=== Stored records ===

◆ ◆ ◆ ◆ ◆

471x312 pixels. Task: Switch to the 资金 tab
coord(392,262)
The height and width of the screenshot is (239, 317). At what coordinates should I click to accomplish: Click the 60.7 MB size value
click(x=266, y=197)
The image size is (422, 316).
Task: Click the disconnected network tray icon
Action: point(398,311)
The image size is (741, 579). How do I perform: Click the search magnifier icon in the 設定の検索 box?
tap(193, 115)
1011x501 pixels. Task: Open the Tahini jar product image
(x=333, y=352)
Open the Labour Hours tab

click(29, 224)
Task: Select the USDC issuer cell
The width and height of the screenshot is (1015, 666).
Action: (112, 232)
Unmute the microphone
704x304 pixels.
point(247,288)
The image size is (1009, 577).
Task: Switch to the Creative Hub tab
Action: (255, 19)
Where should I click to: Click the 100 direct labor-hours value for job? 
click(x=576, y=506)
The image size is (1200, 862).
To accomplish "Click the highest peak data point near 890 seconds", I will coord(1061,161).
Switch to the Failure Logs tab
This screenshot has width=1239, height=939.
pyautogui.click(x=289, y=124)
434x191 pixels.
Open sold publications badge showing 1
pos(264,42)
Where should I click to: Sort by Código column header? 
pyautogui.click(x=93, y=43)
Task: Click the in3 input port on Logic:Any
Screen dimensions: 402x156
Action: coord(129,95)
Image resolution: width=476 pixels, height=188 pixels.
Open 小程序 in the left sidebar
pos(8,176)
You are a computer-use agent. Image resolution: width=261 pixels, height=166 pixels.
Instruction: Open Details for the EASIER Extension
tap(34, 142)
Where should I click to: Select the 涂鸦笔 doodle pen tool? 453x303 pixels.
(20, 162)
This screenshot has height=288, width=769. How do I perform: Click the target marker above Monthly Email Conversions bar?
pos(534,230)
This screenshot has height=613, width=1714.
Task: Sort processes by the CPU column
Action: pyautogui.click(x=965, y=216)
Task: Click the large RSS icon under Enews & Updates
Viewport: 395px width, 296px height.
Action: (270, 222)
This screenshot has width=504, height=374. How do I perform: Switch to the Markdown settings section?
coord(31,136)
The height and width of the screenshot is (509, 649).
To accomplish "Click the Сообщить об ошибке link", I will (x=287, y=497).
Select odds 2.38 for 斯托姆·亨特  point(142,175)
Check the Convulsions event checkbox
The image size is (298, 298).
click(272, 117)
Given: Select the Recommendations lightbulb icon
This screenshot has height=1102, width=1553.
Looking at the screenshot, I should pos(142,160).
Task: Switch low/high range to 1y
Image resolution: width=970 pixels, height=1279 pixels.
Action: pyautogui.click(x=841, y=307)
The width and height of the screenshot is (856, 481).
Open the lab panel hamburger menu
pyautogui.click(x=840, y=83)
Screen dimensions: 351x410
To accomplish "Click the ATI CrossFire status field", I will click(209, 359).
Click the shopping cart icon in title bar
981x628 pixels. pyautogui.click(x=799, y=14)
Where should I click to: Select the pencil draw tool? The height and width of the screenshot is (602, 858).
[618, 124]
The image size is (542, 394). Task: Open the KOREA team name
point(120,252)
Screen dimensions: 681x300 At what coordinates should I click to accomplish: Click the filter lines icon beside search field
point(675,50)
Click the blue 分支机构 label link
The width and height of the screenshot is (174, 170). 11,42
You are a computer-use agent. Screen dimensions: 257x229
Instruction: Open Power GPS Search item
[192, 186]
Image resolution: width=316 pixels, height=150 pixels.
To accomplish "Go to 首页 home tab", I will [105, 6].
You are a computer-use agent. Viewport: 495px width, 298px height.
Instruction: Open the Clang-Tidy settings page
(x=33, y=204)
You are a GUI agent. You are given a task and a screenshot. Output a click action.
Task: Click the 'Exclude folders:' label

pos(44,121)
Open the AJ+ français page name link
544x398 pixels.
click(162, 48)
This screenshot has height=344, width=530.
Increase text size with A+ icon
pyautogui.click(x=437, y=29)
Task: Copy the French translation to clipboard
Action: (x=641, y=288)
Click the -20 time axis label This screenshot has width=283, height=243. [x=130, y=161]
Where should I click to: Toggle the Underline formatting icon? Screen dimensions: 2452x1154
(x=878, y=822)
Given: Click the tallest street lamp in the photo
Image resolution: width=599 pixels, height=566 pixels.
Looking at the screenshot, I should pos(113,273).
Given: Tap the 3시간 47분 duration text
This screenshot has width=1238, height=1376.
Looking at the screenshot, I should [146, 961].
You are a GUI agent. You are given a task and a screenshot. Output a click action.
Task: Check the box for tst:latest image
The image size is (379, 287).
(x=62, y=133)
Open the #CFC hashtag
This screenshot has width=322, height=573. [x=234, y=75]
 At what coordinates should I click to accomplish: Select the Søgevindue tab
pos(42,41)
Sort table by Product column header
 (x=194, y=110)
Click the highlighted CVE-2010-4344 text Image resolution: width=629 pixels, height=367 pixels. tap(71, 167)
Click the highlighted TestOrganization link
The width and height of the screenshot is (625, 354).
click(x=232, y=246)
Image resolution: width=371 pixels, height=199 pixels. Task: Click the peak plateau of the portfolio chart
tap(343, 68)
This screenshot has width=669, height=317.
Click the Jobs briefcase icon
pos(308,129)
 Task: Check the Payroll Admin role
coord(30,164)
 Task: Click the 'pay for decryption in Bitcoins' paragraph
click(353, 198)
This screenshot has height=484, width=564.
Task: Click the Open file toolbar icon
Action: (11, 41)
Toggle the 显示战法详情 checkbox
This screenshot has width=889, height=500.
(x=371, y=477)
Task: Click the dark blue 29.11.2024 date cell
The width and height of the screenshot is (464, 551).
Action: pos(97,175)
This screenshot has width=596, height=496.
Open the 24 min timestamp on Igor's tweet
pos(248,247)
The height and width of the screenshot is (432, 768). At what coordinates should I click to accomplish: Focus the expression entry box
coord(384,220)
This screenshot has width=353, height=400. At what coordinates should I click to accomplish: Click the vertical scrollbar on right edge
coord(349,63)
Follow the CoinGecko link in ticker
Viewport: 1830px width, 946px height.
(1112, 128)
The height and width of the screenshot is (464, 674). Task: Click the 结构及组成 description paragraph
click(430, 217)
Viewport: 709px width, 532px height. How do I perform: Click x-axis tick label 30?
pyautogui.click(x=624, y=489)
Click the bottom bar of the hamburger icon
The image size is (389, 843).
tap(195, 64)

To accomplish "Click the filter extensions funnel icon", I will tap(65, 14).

◆ ◆ ◆ ◆ ◆

=== Task brief ===
Work through the records line by line, and once you reach the final line, report only how many held "highlighted".

=== Answer for this exercise ===
2